# Homework Help: Tensor algebra, divergence of cross product

1. Jul 30, 2014

### Telemachus

Hi there. I wanted to demonstrate this identity which I found in a book of continuum mechanics:

$curl \left ( \vec u \times \vec v \right )=div \left ( \vec u \otimes \vec v - \vec v \otimes \vec u \right )$

I've tried by writting both sides on components, but I don't get the same, I'm probably making some mistake.
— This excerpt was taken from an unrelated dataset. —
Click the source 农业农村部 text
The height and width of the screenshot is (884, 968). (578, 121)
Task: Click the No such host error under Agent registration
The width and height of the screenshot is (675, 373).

$\displaystyle curl \left ( \vec u \times \vec v \right )= \epsilon_{ijk} \frac{\partial}{\partial x_j}(\epsilon_{kji}u_j v_i)= \epsilon_{ijk} \left [ \epsilon_{kji} \frac{\partial u_j}{\partial x_j}v_i +u_j \epsilon_{kji} \frac{\partial v_i}{\partial x_j} \right ]$

I've used that $(\vec u \times \vec v )_k=\hat e_k \cdot \epsilon_{ijk} u_j v_k \hat e_i=\delta_{ki} \epsilon_{ijk} u_j v_k=\epsilon_{kji}u_j v_i$ I'm not sure if this is right.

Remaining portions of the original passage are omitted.